Yara s’attend à ce que son premier engrais sans fossiles arrive sur le marché en 2023 et a signé son premier contrat commercial pour le produit avec la coopérative agricole suédoise Lantmännen.

Au lieu d’utiliser des combustibles fossiles tels que le gaz naturel pour produire de l’ammoniac – la pierre angulaire des engrais minéraux – les « engrais verts » de Yara seront produits avec de l’ammoniac à partir d’énergie renouvelable produite en Europe, comme l’hydroélectricité norvégienne. La société s’attend à ce que ces engrais aient une empreinte carbone inférieure de 80 à 90%.

hydroélectricité Monty Rakusen

Au lieu d’utiliser des combustibles fossiles tels que le gaz naturel pour produire de l’ammoniac – la pierre angulaire des engrais minéraux – les « engrais verts » de Yara seront produits avec de l’ammoniac à base d’énergie renouvelable produite en euros.pe, comme l’hydroélectricité norvégienne. GettyImages/Monty Rakusen

La troisième solution conçue pour atténuer les impacts de la guerre sur le secteur des engrais consiste à accélérer les pratiques d’économie circulaire. De nombreux acteurs de l’industrie travaillent déjà à l’optimisation des ressources et au recyclage des sous-produits dans les processus de production, mais Stephani a suggéré que davantage pourrait être fait.

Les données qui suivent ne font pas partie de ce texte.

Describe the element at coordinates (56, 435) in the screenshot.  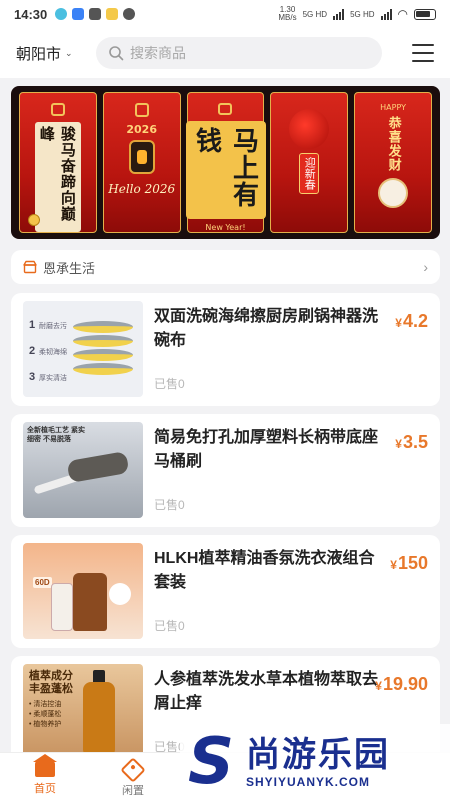
I see `thumb-caption: 全新植毛工艺 紧实细密 不易脱落` at that location.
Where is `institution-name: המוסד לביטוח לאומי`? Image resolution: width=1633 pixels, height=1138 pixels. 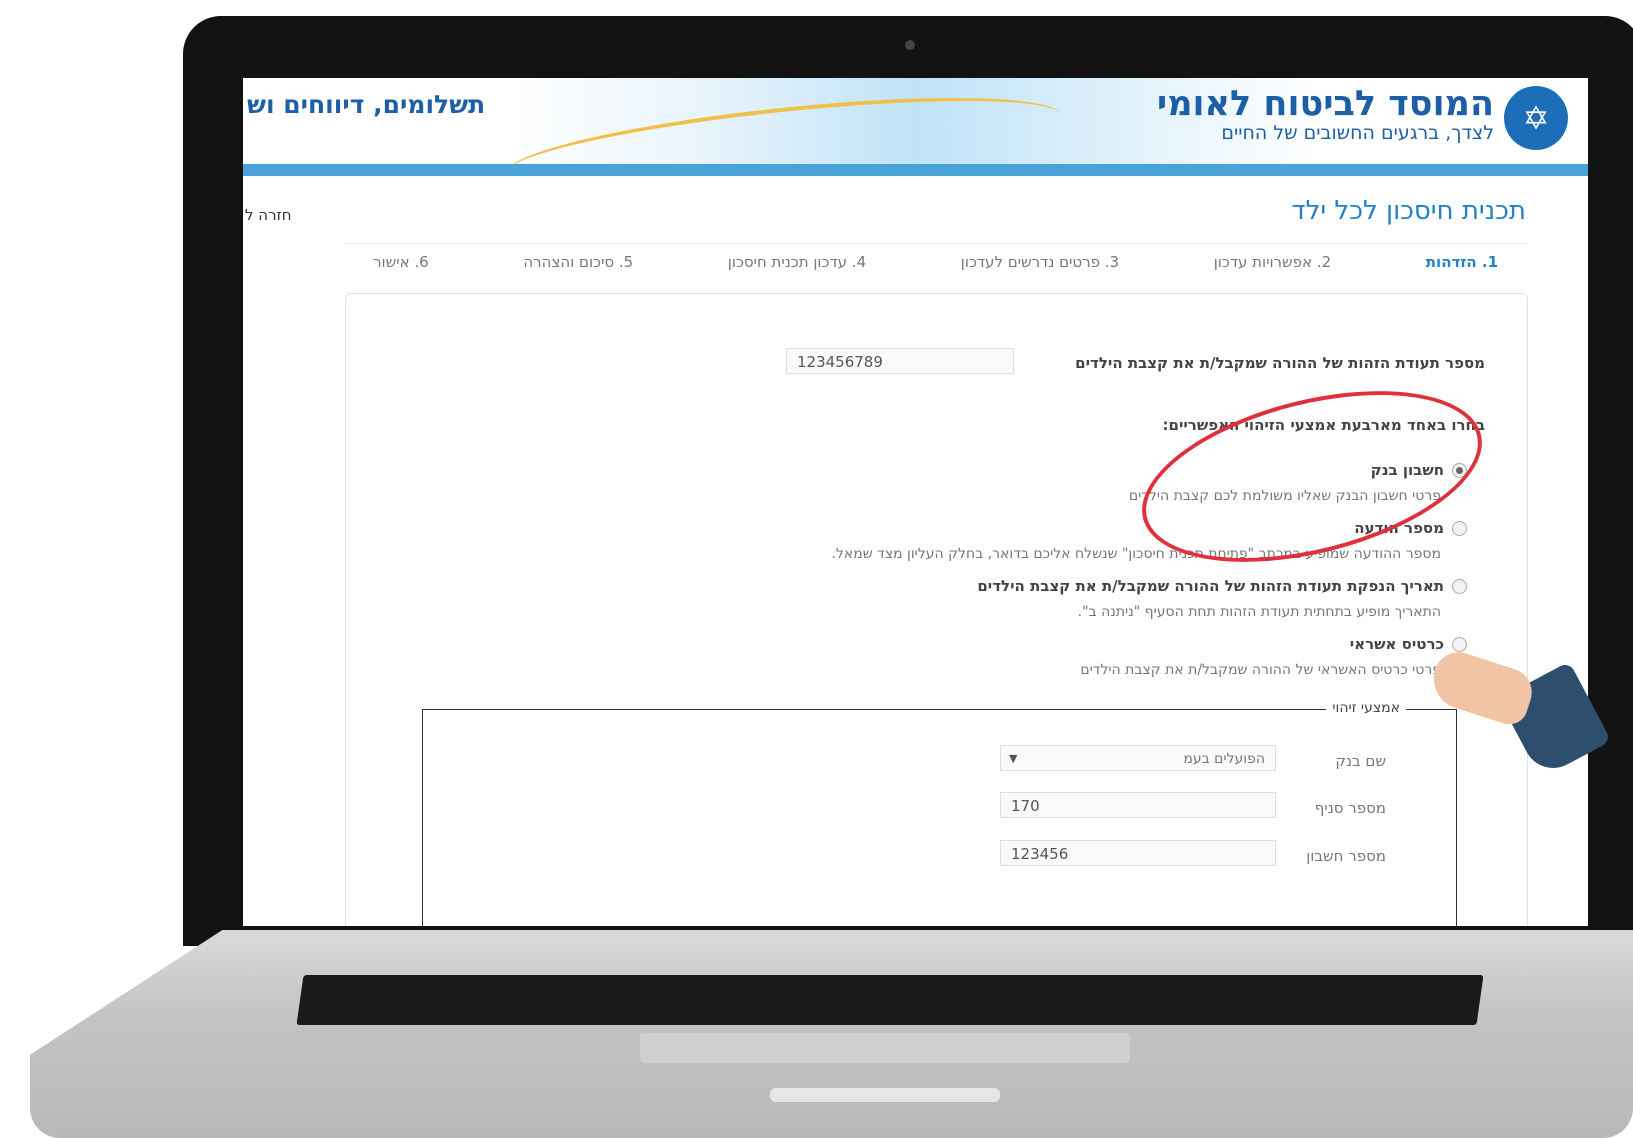
institution-name: המוסד לביטוח לאומי is located at coordinates (1325, 104).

« L’utilisation des matières organiques de la fertilisation peut encore être étendue et nous pouvons récupérer plus de nutriments de qualité à partir de déchets transformés. »

« Nous devons imposer des taxes sur le gaz russe »

D’autres estiment que des mesures plus drastiques devraient être prises.

Le pétrole et le gaz sont essentiels à la production agricole, a expliqué Petri Krogman, président du conseil d’administration de l’entreprise de gestion agroalimentaire Agromino en Ukraine et propriétaire de l’association agricole tchèque Spojené Farmy (United Farms).

« L’Ukraine a pu semer environ 70 à 80 % de ses superficies pour la production agricole, mais nous devons nous rendre compte que toutes les superficies restantes qui ont été semées auront des rendements plus faibles. Il n’y a pas assez d’engrais », a-t-il dit aux délégués lors de l’événement de l’EFF.

Dans le même temps, sans pétrole, les agriculteurs auront du mal à récolter ces cultures. « Il n’y a pas assez de pétrole et de gaz pour faire fonctionner les machines… si vous n’avez pas d’huile, vous [cannot] récolter.

Diversifier les intrants pétroliers et gaziers de l’Europe pour Krogman signifie mettre la Russie sur une liste noire. L’expert agricole a fait valoir que des taxes « doivent » être imposées sur le gaz et le pétrole russes, afin d’envoyer le signal « approprié » aux entreprises.

Les entreprises n’interdiront pas volontairement le pétrole et le gaz russes, a-t-il poursuivi. Elle doit venir d’en haut – soit de la Commission européenne, soit de chaque État membre.

mer Noire Juanmonino

Si l’Ukraine perd la guerre et que la Russie avance en Europe, Krogman craint que le Kremlin ne prenne le contrôle de la production agricole dans les pays d’Europe de l’Est et du « Moyen- Pays ». GettyImages/Juanmonino

Si l’Ukraine perd la guerre et que la Russie entre dans l’UE, Krogman craint que le Kremlin ne prenne le contrôle de la production agricole dans les pays d’Europe de l’Est et du « Moyen ».

« Par la famine et la migration, ils déstabiliseront facilement le système politique des pays de l’UE. »

Krogman a poursuivi : « Nous devons cesser de produire des engrais au milieu de l’Europeavec le gaz russe. »

Il estime plutôt que la production devrait être transférée vers les États riverains dotés de terminaux de gaz naturel liquéfié (GNL) et effectuée avec du gaz non russe. Ou « encore mieux », être importé d’«Amérique du Nord et d’ailleurs ».